Namun, hingga saat ini, timbulan limbah farmasi belum diketahui karena
dalam pelaporan sudah masuk dalam timbulan limbah B3 fasyankes
Penerapan pengelolaan limbah farmasi dari kegiatan fasyankes mengikuti peraturan teknis mengenai pengelolaan limbah B3 dari kegiatan fasyankes yaitu PermenLHK Nomor P.56 tahun 2015 tentang Tata Cara dan Persyaratan Teknis Pengelolaan Limbah B3 dari fasyankes, mulai dari langkah pengelolaan yaitu pemilahan, pewadahan, penyimpanan, pengangkutan, hingga pengolahan akhir.
Setiap tahapan pengelolaan tersebut wajib diterapkan dengan baik untuk semua
fasyankes karena fasyankes sebagai penghasil limbah memiliki tanggung jawab
melakukan pengelolaan limbahnya. Ada beberapa peraturan yang mengatur
secara spesifik mengenai tahapan pemusnahan sediaan farmasi di Indonesia
antara lain Peraturan Menteri Kesehatan Nomor 72 tahun 2016 tentang Standar
Pelayanan Kefarmasian di rumah Sakit, Peraturan Menteri Kesehatan Nomor 73
tahun 2016 tentang Standar Pelayanan Kefarmasian di Apotek, Peraturan Menteri
Kesehatan Nomor 74 tahun 2016 tentang Standar Pelayanan Kefarmasian di
Puskesmas, Peraturan Menteri Kesehatan Nomor 12 Tahun 2017 tentang
Penyelenggaraan Imunisasi, dan Peraturan Menteri Lingkungan Hidup dan
Kehutanan Republik Indonesia Nomor P.56/Menlhk-Setjen/2015 tentang Tata
cara dan Persyaratan Teknis Pengelolaan Limbah Bahan Berbahaya dan beracun
dari Fasilitas Pelayanan Kesehatan. Pada peraturan tersebut, diatur hal-hal yang
berkaitan dengan penyimpanan, pengangkutan, pengolahan dan penimbunan
limbah medis di fasilitas pelayanan kesehatan. Namun demikian, dalam tahap
tatanan implementasi, untuk mencegah terjadinya dampak yang dapat merusak
lingkungan hidup dan kesehatan manusia diperlukan pengelolaan bahan
berbahaya dan beracun secara terpadu sesuai dengan perkembangan ilmu
pengetahuan dan teknologi khususnya di fasilitas pelayanan kesehatan. Lingkup
pengelolaan limbah di fasilitas pelayanan kesehatan seperti limbah medis yang
dihasilkan melingkupi Rumah Sakit, Puskesmas, Klinik bahkan di Apotek, Toko
Obat, tempat praktek mandiri, dan di tingkat rumah tangga.

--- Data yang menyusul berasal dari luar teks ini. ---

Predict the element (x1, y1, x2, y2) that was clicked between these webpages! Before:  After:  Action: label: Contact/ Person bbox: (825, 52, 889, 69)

Oleh karenanya, merujuk pada urgensinya maka perlu disusun Pedoman
Pengelolaan Obat Rusak dan Kedaluwarsa di Fasilitas Pelayanan Kesehatan. Hal
ini diperlukan sedemikian sehingga menjadi panduan di fasilitas pelayanan
kesehatan yang kedepannya dapat mendukung terwujudnya sistem pengelolaan
limbah medis yang baik, khususnya obat rusak dan kedaluwarsa, serta untuk
menjamin patient safety serta upaya pelestarian lingkungan hidup.